Friday, April 17, 2009

My recently developed hatred of high school biology

Having had the great fortune (or misfortune - opinions will vary) of never having had a single class in Biology during my entire scholastic career, it is with a cringing feeling of trepidation that I respond to the periodic "Egg has a biology project due." It invariably means that 1) she needs my help, and 2) the deadline is looming just over the horizon. Sure, I should welcome the opportunity to share in these projects with my beloved child, and I suppose I would if it were the case that I knew even the most rudimentary aspects of the science in question. But I don't. When faced with Biology projects, I endure the same sense of humiliating ignorance and befuddlement that poor Sir Hogarth suffers when I tax his limited mental acumen with such arcane commandments as "Don't eat the cat food!" and "Quit licking yourself."

So, as I'm sure you have already discerned, another project made its way over the threshold and was ungraciously plopped onto my shoulders a few days ago. I believe that it was Tuesday, a day that I still remember as having been not all that great to begin with, that I was unceremoniously informed that Egg and I would be availing ourselves of the mutual and unexpected opportunity to build a model of a double helix DNA strand. If you just thought (or said out loud) "A what??", you are in good company. That was my exact response. My second response, following only a second after the first, has been ingrained into my very being: "When is it due?"

Friday. Good. We have a couple of days to work on it. That was the good news. The bad news was that this looked to be far more difficult than the model of a cell that we had constructed just a few months ago. As always, my first response to these types of disasters is to see what the all-knowing Google can tell me:

The DNA-Helix

The sugar-phosphate backbone is on the outside and the four different bases are on the inside of the DNA molecule.

The two strands of the double helix are anti-parallel, which means that they run in opposite directions.

The sugar-phosphate backbone is on the outside of the helix, and the bases are on the inside. The backbone can be thought of as the sides of a ladder, whereas the bases in the middle form the rungs of the ladder.

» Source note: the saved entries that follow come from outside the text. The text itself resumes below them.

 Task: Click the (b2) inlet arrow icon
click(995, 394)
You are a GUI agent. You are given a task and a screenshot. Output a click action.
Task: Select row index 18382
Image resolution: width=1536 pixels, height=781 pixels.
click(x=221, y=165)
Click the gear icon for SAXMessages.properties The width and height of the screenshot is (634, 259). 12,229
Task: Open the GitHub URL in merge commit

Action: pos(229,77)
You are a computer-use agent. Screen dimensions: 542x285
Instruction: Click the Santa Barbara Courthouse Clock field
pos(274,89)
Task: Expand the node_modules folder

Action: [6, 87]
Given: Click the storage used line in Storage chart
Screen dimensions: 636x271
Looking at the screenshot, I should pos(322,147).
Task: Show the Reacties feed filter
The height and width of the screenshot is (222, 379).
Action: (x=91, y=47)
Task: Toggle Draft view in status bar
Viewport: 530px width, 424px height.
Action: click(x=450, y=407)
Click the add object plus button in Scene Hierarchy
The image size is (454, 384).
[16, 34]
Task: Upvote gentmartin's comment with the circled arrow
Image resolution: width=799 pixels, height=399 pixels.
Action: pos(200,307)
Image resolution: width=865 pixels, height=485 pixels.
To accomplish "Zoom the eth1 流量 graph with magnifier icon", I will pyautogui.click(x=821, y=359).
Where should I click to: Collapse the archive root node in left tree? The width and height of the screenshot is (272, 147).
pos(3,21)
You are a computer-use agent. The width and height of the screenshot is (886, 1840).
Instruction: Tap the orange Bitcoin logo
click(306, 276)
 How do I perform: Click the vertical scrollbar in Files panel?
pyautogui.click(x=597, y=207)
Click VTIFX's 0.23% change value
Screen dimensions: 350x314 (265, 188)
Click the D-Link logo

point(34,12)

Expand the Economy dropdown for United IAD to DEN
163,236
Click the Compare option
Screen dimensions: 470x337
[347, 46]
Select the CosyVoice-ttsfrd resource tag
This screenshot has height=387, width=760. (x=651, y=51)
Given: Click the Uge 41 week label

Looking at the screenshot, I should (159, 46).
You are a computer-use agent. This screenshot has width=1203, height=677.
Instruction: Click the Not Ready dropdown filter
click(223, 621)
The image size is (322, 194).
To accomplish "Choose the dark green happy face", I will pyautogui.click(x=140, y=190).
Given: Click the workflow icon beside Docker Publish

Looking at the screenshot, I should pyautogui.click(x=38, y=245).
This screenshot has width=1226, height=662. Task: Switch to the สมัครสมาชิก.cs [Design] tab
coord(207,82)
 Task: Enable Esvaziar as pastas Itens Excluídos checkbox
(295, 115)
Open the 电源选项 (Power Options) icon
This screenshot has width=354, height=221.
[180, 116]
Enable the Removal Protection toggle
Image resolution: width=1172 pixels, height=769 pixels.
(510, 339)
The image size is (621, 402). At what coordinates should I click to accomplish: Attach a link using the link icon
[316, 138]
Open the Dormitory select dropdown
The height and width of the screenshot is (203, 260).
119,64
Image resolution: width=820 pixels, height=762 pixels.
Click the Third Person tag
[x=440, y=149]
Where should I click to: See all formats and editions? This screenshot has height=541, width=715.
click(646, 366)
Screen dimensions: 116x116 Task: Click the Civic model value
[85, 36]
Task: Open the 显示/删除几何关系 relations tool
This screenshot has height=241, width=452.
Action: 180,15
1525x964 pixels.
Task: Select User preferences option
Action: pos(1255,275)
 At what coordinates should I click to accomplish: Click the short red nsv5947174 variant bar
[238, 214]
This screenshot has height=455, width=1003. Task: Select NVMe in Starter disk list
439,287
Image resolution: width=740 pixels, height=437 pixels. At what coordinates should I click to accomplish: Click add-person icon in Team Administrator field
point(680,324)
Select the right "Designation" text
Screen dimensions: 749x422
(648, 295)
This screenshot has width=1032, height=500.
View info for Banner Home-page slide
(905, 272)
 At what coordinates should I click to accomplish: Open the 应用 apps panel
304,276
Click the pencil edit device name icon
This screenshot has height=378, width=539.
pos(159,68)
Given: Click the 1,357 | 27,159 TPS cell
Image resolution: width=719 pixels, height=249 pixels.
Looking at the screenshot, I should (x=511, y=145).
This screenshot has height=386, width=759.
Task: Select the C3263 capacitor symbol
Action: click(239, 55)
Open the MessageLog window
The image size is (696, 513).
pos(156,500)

Each rung is composed of two base pairs. Either an adenine-thymine pair that form a two-hydrogen bond together, or a cytosine-guanine pair that form a three-hydrogen bond. The base pairing is thus restricted.


Yeah, right. And to think that that is a simplified explanation. The unsimplified article on Wikipedia might has well have been written on Cyrillic Latin. In fact, I'm not convinced that it wasn't. Well, pictures being worth 1000 words and all, I hoped that graphic imagery would come to my aid. Huh, you be the judge:





Yeah. Not so much. Well, if I learned nothing at all from the cell project (and to be brutally honest, I didn't) I learned that I don't really have to understand the science to assist in building the model. The secret is that Google also has an Image search. All I needed to do was determine how other Dad's had mastered this crisis. Here's how that turned out:



No.



No.



No.



No.



Yes! Good news: easily made out of on-hand supplies from the pantry. Bad news: it was delicious!

Having failed with our attempt at having Google allow us to benefit from the labors of others, there was nothing left to do but go to Plan B: walk the aisles of Hobby Lobby looking for inspiration and the accompanying raw materials. I had a pretty good idea that the helix frame could be constructed out of dowel sticks, with a thick stick being drilling through around its circumference and smaller dowels being pushed through the holes to model those pesky base pairs. (What do you mean, "What are base pairs?" You did read the science stuff that I provided, right? You didn't just skim past that, did you?) What had be flummoxed was the question of how exactly we would model the sugar-phosphate backbone. (Oh, for crying out loud. Just go back and read it, why don't ya?) I was very concerned about how (and from what) we would cut out a helix and how it would be attached to the ends of the little dowels. That's some pretty tricky work!

Well, Egg solved that part of the problem. Her suggestion (and it was pure genius!) was to use pipe cleaners. The dowel sticks were easily found, the pipe cleaners took a little longer but were eventually located, and we found nice, cheap paint and brushes to use to differentiate the various pieces/parts of the DNA. Unlike the cell project, this one came in pretty cheap. I think it was slightly less than $8. I think the cell ended up costing more like $28.

From there it was all pretty easy. Egg did the measuring and cutting of the thin dowels, I did the cutting and drilling for the big dowel, and she took over from there. All in all, I think it turned out very well. She even made the painting part look pretty fun:



Now that is the definitive face of concentration, isn't it?

1 comment:

  1. That looks like fun! Great idea to use the dowel, I never would have thought of that. I love the photo. Thanks.